A distinctive sound caught Dragnie’s ear as she neared the main entrance lobby. It was the sound of a human voice, emanating from the school’s auditorium. She felt herself drawn involuntarily toward it, as if something in her unconscious were responding to something of which she was not conscious. Her slim legs and trim suit cast a gliding shadow across the lobby’s travertine floor in the slanting afternoon sun. Opening the heavy, ornate oak door of the auditorium, she entered.

The theater was dark, its house lights turned off and therefore providing no illumination by which things might be seen. Chilly white fluorescent lights beamed down from over the stage, however, and by their efficient glow Dragnie could perceive, with her sense of vision, the presence of two persons. One was seated in the front row. She was an adult, obviously a teacher or administrator, whose slouching posture and indifferent air revealed her as someone for whom existence was a thing to be taken for granted. “Not so fast, Nathan,” the woman called, smugly pleased with her authority and the sanction it provided for dispensing criticism of the work of others. “Start over.”

The target of her command was the young man onstage. He was an older student, probably a senior. Standing erect at a lectern, he wore the trademark dark slacks and sage-green shirt and tricolor necktie embossed with dollar signs of the Upper School boys. He received the woman’s advice with an unruffled ease, as if already accustomed to being subjected to the glib, careless directions of the second-guessers and public-speaking-correctors and high-school-student-bossers-around of the world.

“Parents, teachers, Principal Sloughninny, fellow students,” he proclaimed. “We have come tonight to celebrate John Glatt, and I? Who am I, you ask?
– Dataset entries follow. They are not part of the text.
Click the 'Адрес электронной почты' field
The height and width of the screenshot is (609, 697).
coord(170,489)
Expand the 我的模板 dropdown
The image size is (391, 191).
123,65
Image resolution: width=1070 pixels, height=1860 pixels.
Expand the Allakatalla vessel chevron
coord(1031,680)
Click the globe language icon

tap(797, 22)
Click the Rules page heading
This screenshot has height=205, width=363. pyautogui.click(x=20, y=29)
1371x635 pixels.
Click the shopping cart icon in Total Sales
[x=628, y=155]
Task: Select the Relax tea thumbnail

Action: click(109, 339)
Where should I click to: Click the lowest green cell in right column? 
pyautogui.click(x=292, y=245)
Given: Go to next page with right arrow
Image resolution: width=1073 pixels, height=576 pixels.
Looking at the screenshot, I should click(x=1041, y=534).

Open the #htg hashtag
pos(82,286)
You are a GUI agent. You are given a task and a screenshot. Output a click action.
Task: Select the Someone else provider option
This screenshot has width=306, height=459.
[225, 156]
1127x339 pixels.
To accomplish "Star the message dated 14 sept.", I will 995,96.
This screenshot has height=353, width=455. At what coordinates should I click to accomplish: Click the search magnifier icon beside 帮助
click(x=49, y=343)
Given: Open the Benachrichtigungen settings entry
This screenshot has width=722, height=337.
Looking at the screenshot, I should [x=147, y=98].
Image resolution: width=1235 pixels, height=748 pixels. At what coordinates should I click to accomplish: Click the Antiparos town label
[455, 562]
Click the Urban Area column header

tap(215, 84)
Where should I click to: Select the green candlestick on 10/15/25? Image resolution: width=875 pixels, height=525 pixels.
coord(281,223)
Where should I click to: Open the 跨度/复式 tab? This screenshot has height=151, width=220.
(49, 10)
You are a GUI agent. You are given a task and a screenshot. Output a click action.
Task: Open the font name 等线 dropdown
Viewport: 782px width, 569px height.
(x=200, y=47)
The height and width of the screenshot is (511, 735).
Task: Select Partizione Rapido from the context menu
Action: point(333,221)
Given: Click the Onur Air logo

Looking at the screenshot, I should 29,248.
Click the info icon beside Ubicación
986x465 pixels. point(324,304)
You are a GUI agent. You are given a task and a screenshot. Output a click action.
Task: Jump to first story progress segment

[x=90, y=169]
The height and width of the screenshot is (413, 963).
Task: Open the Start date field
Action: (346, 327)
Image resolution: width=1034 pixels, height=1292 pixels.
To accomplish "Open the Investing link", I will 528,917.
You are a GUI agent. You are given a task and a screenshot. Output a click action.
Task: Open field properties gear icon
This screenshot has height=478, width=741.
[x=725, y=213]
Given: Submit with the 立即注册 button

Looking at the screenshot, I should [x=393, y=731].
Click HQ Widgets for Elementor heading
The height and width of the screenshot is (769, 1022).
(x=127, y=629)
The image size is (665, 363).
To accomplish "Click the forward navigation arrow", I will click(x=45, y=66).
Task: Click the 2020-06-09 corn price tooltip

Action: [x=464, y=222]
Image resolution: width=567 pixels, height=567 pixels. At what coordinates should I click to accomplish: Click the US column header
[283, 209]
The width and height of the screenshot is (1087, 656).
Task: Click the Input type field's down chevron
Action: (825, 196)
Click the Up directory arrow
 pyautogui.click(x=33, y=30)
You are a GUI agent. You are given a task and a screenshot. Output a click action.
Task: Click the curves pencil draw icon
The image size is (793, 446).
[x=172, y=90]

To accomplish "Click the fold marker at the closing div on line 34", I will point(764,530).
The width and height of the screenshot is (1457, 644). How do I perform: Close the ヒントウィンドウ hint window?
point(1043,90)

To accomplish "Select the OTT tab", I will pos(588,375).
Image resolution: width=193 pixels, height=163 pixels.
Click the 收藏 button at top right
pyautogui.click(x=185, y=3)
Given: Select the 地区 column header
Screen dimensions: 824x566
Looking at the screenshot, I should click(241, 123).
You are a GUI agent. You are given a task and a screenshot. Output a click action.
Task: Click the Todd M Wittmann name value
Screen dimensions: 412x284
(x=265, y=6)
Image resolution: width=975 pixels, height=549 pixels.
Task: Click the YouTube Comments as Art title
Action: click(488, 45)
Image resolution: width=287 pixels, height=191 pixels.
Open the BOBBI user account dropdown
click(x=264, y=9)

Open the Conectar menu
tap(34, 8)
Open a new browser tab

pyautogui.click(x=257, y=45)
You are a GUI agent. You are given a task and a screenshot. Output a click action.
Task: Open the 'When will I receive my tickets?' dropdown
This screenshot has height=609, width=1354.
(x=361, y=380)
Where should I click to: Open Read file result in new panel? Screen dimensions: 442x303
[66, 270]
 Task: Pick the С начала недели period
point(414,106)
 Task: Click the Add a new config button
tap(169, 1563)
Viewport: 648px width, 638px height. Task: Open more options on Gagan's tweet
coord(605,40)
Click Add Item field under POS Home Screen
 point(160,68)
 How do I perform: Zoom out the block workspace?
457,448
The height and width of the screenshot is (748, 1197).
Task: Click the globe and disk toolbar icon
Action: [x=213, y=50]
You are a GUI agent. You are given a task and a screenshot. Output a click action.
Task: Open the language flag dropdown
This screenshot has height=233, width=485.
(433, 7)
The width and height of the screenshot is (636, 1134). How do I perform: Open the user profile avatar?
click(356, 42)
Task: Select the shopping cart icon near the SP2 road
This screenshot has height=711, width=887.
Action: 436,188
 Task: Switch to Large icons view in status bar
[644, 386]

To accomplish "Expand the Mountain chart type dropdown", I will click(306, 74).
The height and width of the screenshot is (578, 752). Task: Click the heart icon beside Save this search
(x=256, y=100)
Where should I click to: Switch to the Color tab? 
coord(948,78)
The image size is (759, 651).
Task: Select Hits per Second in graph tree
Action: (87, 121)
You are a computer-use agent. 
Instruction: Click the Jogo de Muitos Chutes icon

I am the senior who has been selected to represent the student body. I am the senior who has written this speech which I myself am giving to you now. I am the senior who is alive as himself and is the me that you see before you at this very moment.”

Dragnie found herself stumbling into a seat as though in a daze as if in a hypnotic trance. Her eyes never left his tall, erect, noble, commanding, confident figure even as her ears never left his astute, devastating words.

“You have said, ‘How can an eighteen-year-old give a speech that will do justice to John Glatt?’ I am doing so for you now. You have said, ‘No school child is competent to offer adequate praise to the smartest, bravest, most rational man in society.’ I am proving you wrong as I speak. You have said, ‘The mind of a high school student is impotent and without value.’ I am refuting that assertion in ways you have hitherto found unimaginable.”

His voice was rich and well-modulated. His articulation was exact and flawless. Dragnie’s conscious mind possessed the fullest awareness of the fact that he had composed this speech for an audience of students, teachers, and parents, to be presented that evening at the school’s John Glatt Day celebration. Nonetheless she felt, with a sudden shudder and a flush of pleasure, that he had written it expressly for, and was now delivering it solely to, her, to be detected and processed by the auditory system functioning flawlessly within the living mind of her personal and inviolate head.

“Yes, we will praise John Glatt tonight. But I will do more than that. I will honor John Glatt by asserting my values. I will honor John Glatt, not by kowtowing to the bumming-out expectations you would lay on me, not by kneeling on bended knee to the bad trip of pious slogans that the so-called ‘adults’ deem okay for a ceremony of this kind. I will honor John Glatt by asking questions you would rather not be asked, which you fear being asked—but which must be asked, if in this school, and in every school, men are to be truly free.”

“Wait a minute, Nathan—“ the teacher began.

“Let him finish!” Dragnie cried.

The teacher turned with a start and peered back toward the rear of the auditorium, seeking to determine the source of the outburst. “Miss Tagbord?”